Symantec Report Shows IT Risk Management Lacking
"We took commonly held beliefs and put them under scrutiny and see if they still hold up," said Bob Yang, director of Symantec education services. "The overall trend is very encouraging. IT as a discipline is maturing."
Researchers conducted in-depth surveys and face-to-face interviews with more than 400 IT professionals in an attempt to classify security, availability, performance and compliance risks in the workplace. Their findings led them to examine and challenge four myths upheld by IT personnel and corporate heads related to risks.
Ultimately, the study addressed the overarching importance that IT serves throughout an entire organization, indicating that companies will be required to take more steps to manage IT failures as the world becomes more dependent on IT systems and processes.

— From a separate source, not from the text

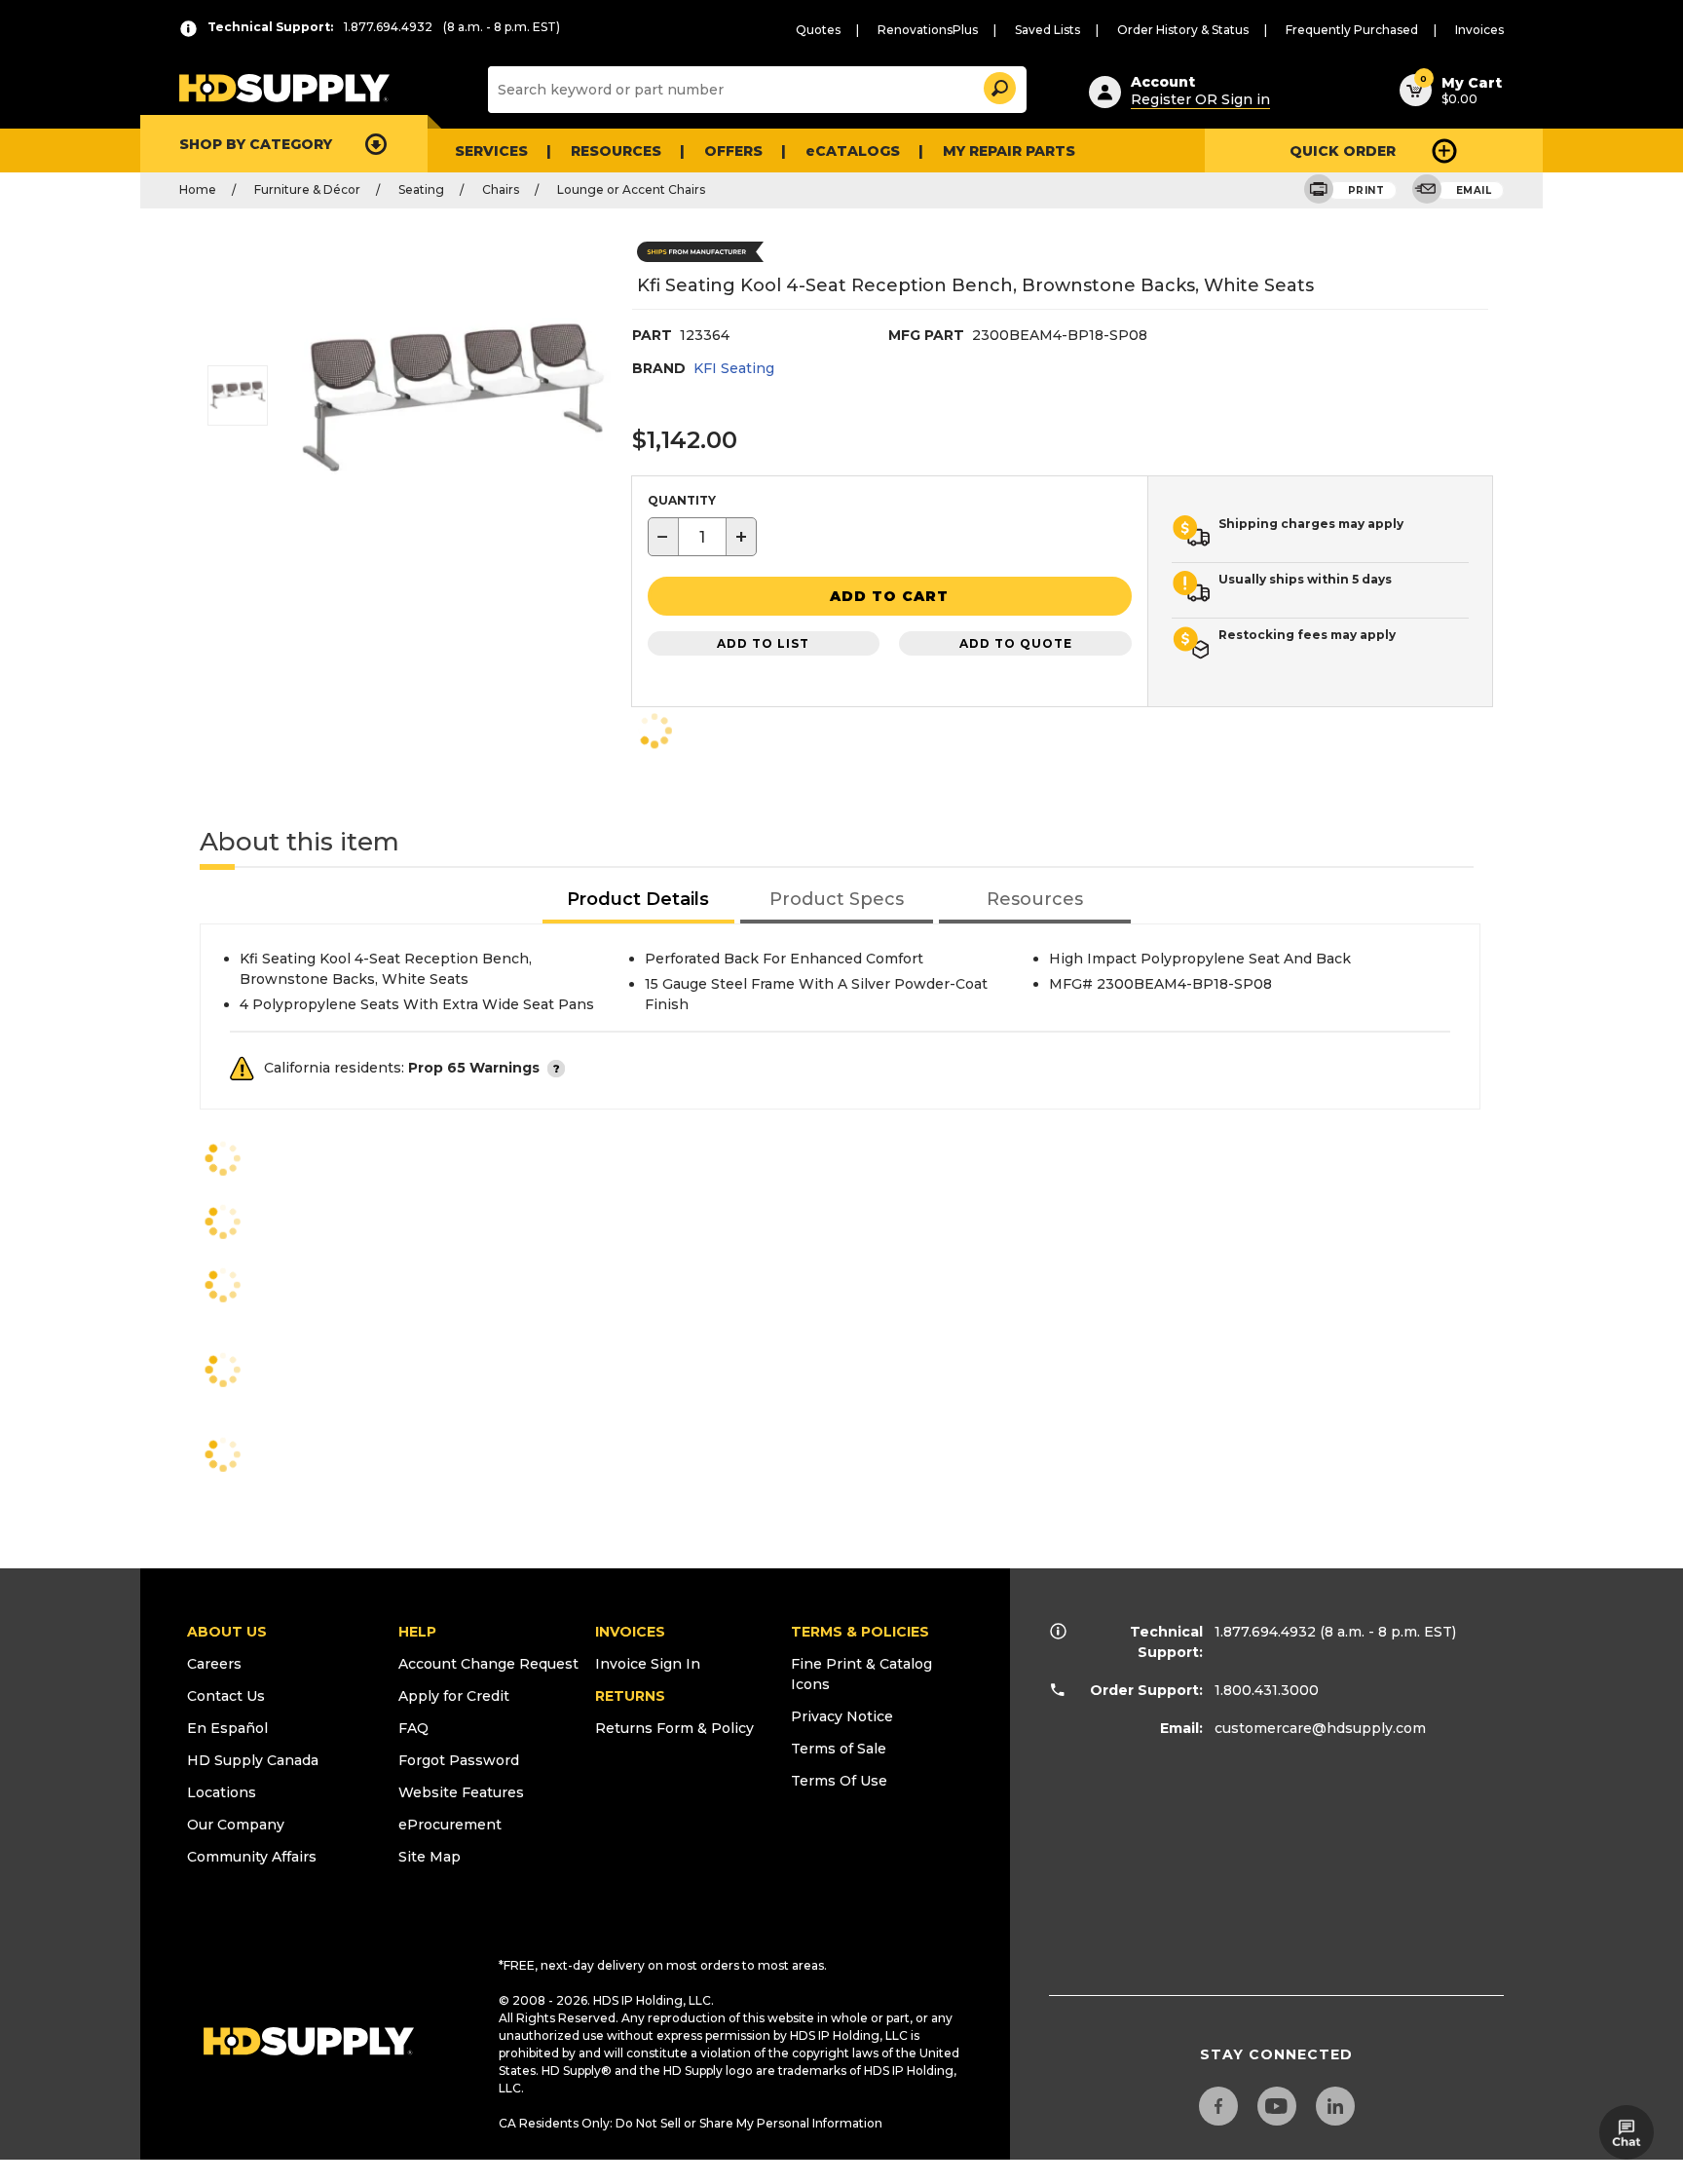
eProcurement (450, 1824)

"Within an organization, (IT) absolutely impacts every function, from the lowest level on up," said Yang. "We see increasing momentum in security awareness and companies want to develop a comprehensive strategy. At a macro level, IT risk doesn't necessarily just impact a company. It impacts all its trading partners."
That doesn't mean that companies are rushing to beef up IT risk management policies. The study indicated a serious disconnect between organizations that expect a major issue from laptops and mobile devices and their plans to manage the risks that these devices potentially create. Highlights of the study also found that 63 percent of respondents expected a major IT failure at least once a year, and 69 percent expect IT incidents to occur about once a month, while only 40 percent were actively managing their assets.
"While awareness is there, execution in terms of risk mitigation isn't there yet," Yang added.
In light of these statistics, Symantec researchers said that the survey's findings provided an opportunity to debunk popular myths and ultimately elevate and broaden the level of discussion between channel partners and their customers. Businesses and end users could then continue the conversation about adopting a comprehensive security strategy with their IT staff.
“What systems can tolerate more risk? Traditionally that discussion has been hard. Having a structured framework and toolset is a key part of the purpose of our report,” said Yang, who noted that the report could be used as a catalyst for channel partners to “move from a theoretical discussion to a fact-based discussion” with customers about comprehensive security strategies.
The study challenged the notion that IT risks are synonymous with security risks, concluding that businesses are adopting a more balanced view of IT risk, with more than 78 percent of respondents rating availability risk -- information or applications made inaccessible by process or systems failures -- as the most important aspect of IT risk.
"While systems might not go down, performance bottleneck can have just as devastating impact on a business," said Yang. "If your Website is slow and you miscalculate bandwidth requirements, it's just as bad as not having the Web site up at all."
The study found that many companies still see security as a one-time project -- a view which underestimates the evolving nature of security threats and IT risk management. The study also addressed the myth that IT risks could be mitigated by technology alone, concluding that the organizations that best managed their risk and have the fewest incidents, are those that balance technology with other sets of mitigations, such as training and updated process controls.
"As IT budgets shrink, people are forced to do more with less," said Yang. "The conventional strategy is that companies keep buying products but less service.”
Finally, the report debunked the fact that the IT risk management is a formulaic science, showing that in reality, that IT risk management is based on accumulated experience and adaptive good practices.
“IT is such a core part of business processes now,” said Yang. “I can’t imagine holding IT to a lower standard than that of the rest of the business.”